Cytokinetics, Inc. today announced that the second cohort of the Phase 2 clinical trial of CK-2127107 in patients with spinal muscular atrophy (SMA), is open to enrollment. This clinical trial is designed to assess the effect of CK-2127107, a next-generation fast skeletal troponin activator (FSTA), on multiple measures of muscle function in both ambulatory and non-ambulatory patients with SMA.
The decision to proceed to Cohort 2 follows a review of safety and pharmacokinetics data from Cohort 1 by the Data Monitoring Committee (DMC). In collaboration with Astellas (TSE:4503) (“Astellas”), Cytokinetics is developing CK-2127107 as a potential treatment for people living with SMA and certain other debilitating diseases and conditions associated with skeletal muscle weakness and/or fatigue.
“We are pleased to advance this clinical trial to the next phase of execution and appreciate the enthusiasm of our investigators to explore the potential of this novel mechanism drug candidate that specifically targets skeletal muscle and potentially improves muscle force, function and stamina,” said Fady I. Malik, MD, PhD, Cytokinetics’ Executive Vice President, Research and Development.
Clinical Trial Design
The primary objective of this Phase 2 hypothesis-generating, double-blind, randomized, placebo-controlled clinical trial is to determine the potential pharmacodynamic effects of a suspension formulation of CK- 2127107 following multiple oral doses in patients with Type II, Type III, or Type IV SMA. Secondary objectives are to evaluate the safety, tolerability and pharmacokinetics of CK-2127107. There is no single primary endpoint in this trial.
The trial is designed to enroll 18 ambulatory (Type III or Type IV) and 18 non-ambulatory (Type II or Type III) patients 12 years of age and older in Cohort 1, randomized 2:1 to receive 150 mg of CK-2127107 or placebo, stratified by ambulatory versus non-ambulatory status, dosed twice daily for eight weeks. The second cohort of patients will receive 450 mg of CK-2127107 dosed twice daily, also for eight weeks.

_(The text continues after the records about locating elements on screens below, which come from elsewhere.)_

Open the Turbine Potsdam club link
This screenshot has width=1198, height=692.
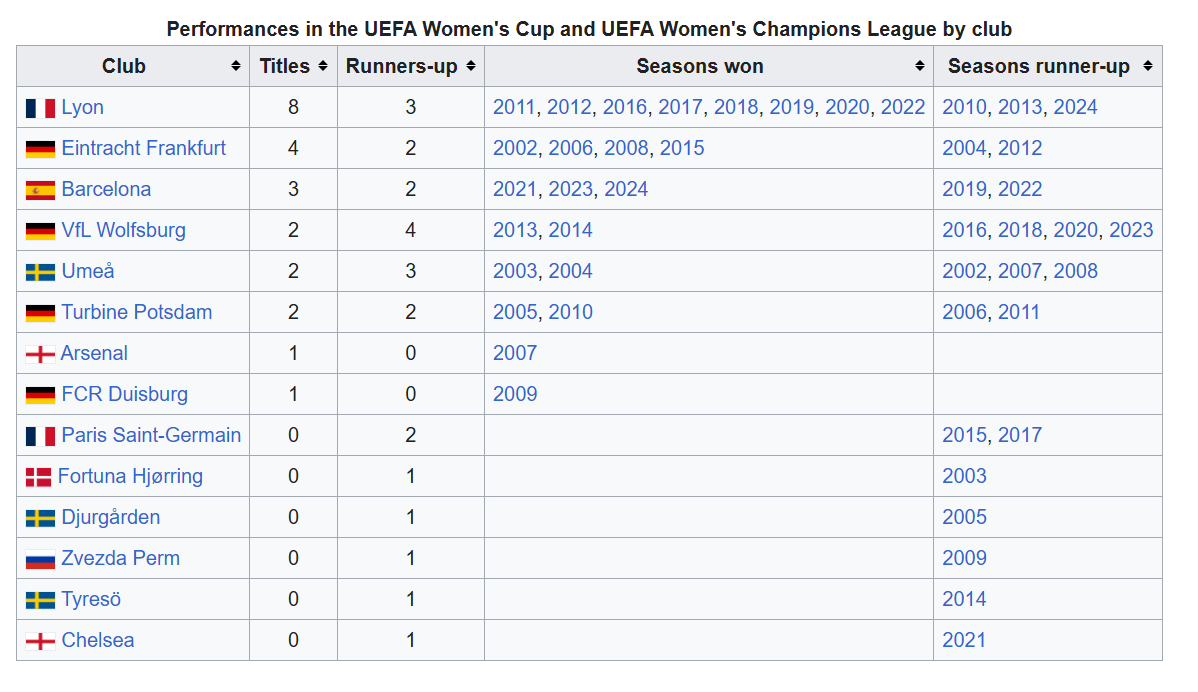(x=136, y=312)
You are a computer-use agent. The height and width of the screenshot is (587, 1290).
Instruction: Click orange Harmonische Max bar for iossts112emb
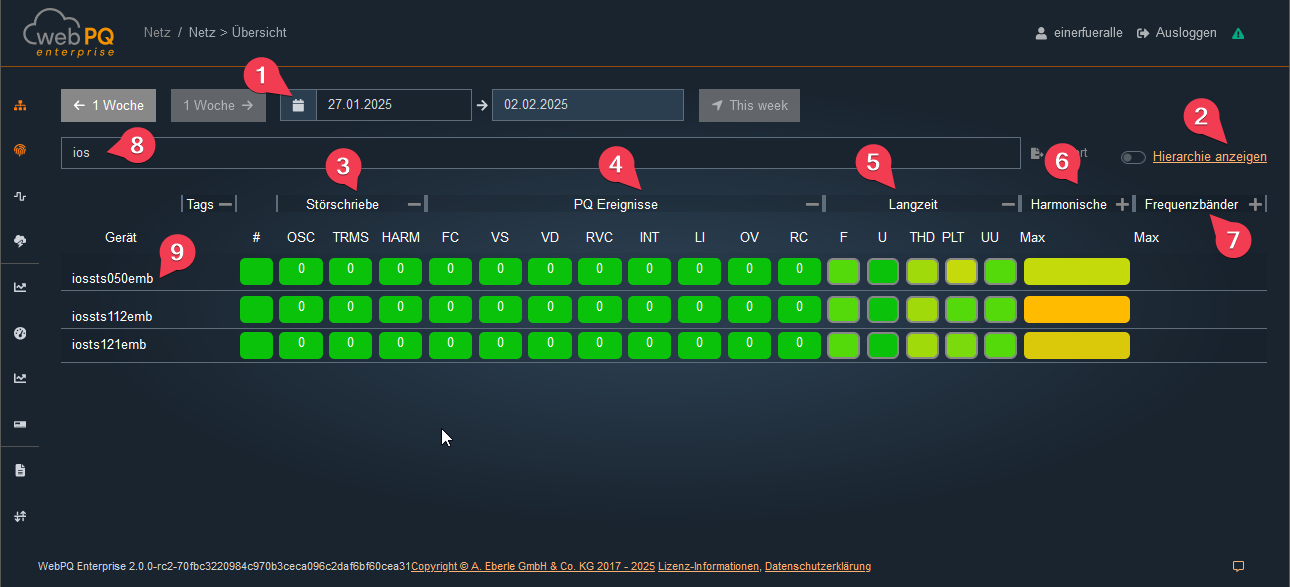pos(1076,309)
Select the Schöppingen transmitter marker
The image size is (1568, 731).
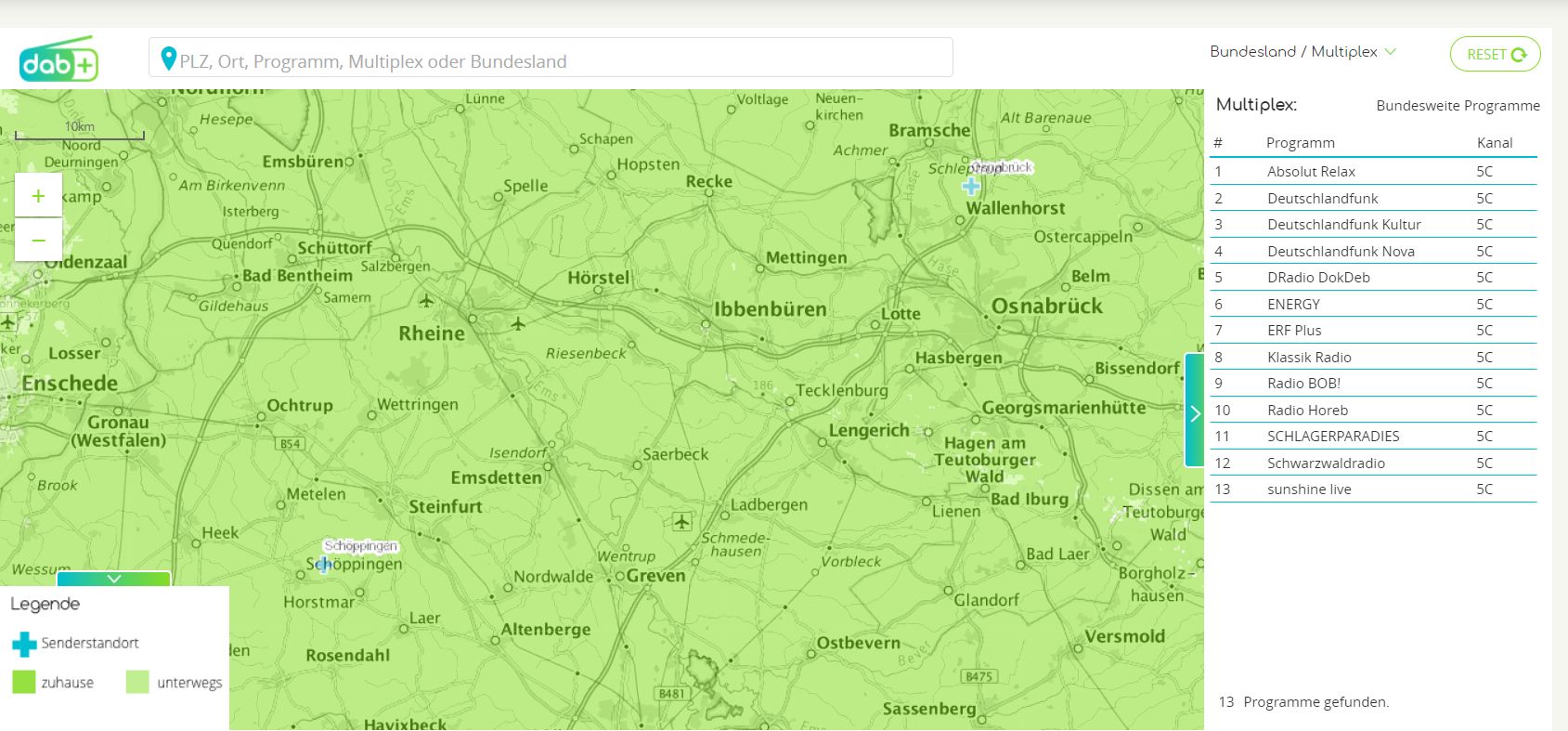[x=324, y=564]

As in Cohort 1, multiple assessments of skeletal muscle function and fatigability will be performed including respiratory assessments, upper limb strength and functionality for non-ambulatory patients, as well as six-minute walk and timed-up-and-go for ambulatory patients. Additional information can be found at www.clinicaltrials.gov.
Cure SMA Funding for Combination Therapies
The clinical trials for CK-2127107 came about because of early seed funding from Cure SMA, supporting research focused on the potential application of these types of skeletal muscle activators to SMA. In 2014, Cytokinetics released encouraging data from preclinical studies conducted with our funding. The data showed this approach had positive effects in preserving muscle strength and reducing muscle fatigue, setting the groundwork for the ongoing clinical trials.
The progress of this program also highlights the importance of developing combination therapies to treat SMA. The goal is that CK-2127107 will show positive results in preserving muscle strength in human clinical trials, and may lend itself to combination with other SMA therapies, particularly those that address the SMN protein deficiency caused by the SMN1 mutation.